In 1623, Johann Ulrich von Schwerin, the future heir of the Alšvanga area, converted to Catholicism before his wedding with Polish aristocrat Barbara Konarska. Beginning in 1632, using his newly acquired rights as the owner of the area, he took away the churches of Alšvanga and Feliksberg from the Lutherans and gave them to the Catholic congregations. For the introduction of Catholicism, Jesuits were invited to Alšvanga, who established here one of the largest missions in Courland.

In 1636, with the active participation of the bishop of Samogitia, Georg Tiškevič, the Lutheran pastor Lusander (also mentioned as Lisander) was expelled from Alšvanga, who, speaking his last sermon at the Ķiņķi linden tree, predicted that when this linden tree will be withered, Luther’s faith would be restored in Alšvanga. In 1637, the conflict between Lutherans and Catholics turned violent and the owner of what we know today as the Land of Suiti, Johann Ulrich von Schwerin, was poisoned in the Reģi Manor. The mutual conflict was extinguished only after the intervention of the Polish king Władysław IV, who determined that the churches of Alšvanga and Feliksberg remain with the Catholics.

The remaining Lutherans later went to pray and brought gifts to the Ķiņķ linden tree. For a while there was even a small chapel next to it. The Catholic priests of Alšvanga did not like it and, in the end, the linden tree was cut down and burned on Midsummer’s Eve of 1904.

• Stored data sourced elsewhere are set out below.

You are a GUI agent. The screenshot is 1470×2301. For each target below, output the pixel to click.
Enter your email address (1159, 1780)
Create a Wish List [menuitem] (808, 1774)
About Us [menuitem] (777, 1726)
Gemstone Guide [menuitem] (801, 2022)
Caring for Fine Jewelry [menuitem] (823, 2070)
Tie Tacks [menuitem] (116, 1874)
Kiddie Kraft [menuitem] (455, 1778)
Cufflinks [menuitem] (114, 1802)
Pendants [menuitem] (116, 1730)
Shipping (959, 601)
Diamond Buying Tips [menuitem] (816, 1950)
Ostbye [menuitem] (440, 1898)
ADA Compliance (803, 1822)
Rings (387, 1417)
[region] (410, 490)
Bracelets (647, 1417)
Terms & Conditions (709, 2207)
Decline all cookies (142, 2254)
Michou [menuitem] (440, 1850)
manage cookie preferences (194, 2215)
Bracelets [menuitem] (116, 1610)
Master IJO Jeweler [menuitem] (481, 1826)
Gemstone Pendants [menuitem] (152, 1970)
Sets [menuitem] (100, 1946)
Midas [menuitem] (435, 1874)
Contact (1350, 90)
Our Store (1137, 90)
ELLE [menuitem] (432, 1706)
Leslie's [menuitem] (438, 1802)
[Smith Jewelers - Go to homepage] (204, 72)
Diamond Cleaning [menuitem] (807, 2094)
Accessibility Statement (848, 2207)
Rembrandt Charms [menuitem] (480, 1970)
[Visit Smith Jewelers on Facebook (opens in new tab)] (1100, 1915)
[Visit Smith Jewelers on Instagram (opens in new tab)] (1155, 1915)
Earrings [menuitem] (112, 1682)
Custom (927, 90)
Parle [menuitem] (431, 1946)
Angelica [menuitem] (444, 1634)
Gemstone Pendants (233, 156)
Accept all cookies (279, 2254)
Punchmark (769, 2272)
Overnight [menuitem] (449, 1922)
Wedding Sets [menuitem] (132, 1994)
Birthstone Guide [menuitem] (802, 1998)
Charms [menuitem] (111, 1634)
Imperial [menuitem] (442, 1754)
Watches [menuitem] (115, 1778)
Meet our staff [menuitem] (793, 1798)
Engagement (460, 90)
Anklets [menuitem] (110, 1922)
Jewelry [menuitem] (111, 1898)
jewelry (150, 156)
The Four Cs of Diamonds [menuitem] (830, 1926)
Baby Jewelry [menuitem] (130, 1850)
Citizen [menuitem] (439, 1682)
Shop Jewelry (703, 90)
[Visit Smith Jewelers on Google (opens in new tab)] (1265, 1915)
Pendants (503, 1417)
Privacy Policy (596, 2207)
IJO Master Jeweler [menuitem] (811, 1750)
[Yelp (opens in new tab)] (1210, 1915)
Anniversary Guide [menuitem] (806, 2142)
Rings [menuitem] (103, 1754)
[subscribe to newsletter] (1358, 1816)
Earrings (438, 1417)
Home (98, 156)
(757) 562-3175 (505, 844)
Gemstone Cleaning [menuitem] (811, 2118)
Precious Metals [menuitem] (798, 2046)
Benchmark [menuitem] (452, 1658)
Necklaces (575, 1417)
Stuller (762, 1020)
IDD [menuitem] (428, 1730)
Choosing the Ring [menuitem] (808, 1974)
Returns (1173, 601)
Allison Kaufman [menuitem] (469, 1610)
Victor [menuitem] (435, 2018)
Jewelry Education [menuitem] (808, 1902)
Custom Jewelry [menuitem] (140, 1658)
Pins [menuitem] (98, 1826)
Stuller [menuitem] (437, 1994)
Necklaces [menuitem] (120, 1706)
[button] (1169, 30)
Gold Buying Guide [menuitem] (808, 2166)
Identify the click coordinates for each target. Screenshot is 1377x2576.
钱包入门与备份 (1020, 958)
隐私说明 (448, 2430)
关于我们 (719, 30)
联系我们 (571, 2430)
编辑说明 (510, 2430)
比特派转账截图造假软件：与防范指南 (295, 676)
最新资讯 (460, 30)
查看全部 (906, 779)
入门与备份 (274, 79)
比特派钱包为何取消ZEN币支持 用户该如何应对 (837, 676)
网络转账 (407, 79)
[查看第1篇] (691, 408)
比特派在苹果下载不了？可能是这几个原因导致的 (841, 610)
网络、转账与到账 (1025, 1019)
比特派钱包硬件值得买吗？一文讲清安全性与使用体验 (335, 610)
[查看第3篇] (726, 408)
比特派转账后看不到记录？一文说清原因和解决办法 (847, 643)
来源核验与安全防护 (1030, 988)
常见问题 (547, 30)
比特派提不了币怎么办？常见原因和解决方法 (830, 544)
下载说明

Lutherans have always had a presence in the Land of Suiti and they have made a significant contribution to the development of the area with their work. The owners of the private manors of Reģi, Birži and Almāle and their peasants were basically not Catholics, because these manors were not the property of the Schwerins in the 17th century. Foresters and rangers working in state forest management were also often Lutheran. The same applies to tenants of manors. There have even been several Lutheran cemeteries in the area, such as Almāles, Dzērveņu, Strautu and others.

In 1937, there was an intention to build a new evangelical Lutheran church in Alšvanga in order to restore the Lutheran congregation here again after a 300-year absence. At that time, around 200 Lutherans lived within the Alšvanga Parish and church services were held in country houses. Jēkabs Ezernieks, the owner of the Alšvanga mill and mayor, had even donated a plot of land on a hill, next to the lake and the Curonian Castle hill, for the construction of the church. The most active church members were elected to the building commission: J. Ezernieks, P. Gaudiņš, J. Kuškis, Ercums and Klims. However, this intention was not implemented.

The Lutheran parish in Alsunga was finally restored on November 2, 2003 after a 367-year break. First, it was served by the pastor of the Katrina Church in the city of Kuldīga, dean Viesturs Pirro. After that Didzis Skuška. At the moment, the parish in Alsunga has ceased its activity again due to the lack of parishioners, and the Lutherans of Alsung are served from the church of Ēdole in the neighboring parish.

The borders of Jūrkalne parish today also include the tiny Ulmale – Labraga Evangelical Lutheran Church, built in 1896, which can be seen in the pictures attached here. It stands on a traditionally Lutheran land which was added to Jūrkalne parish when the parish boundaries were changed during the interwar period.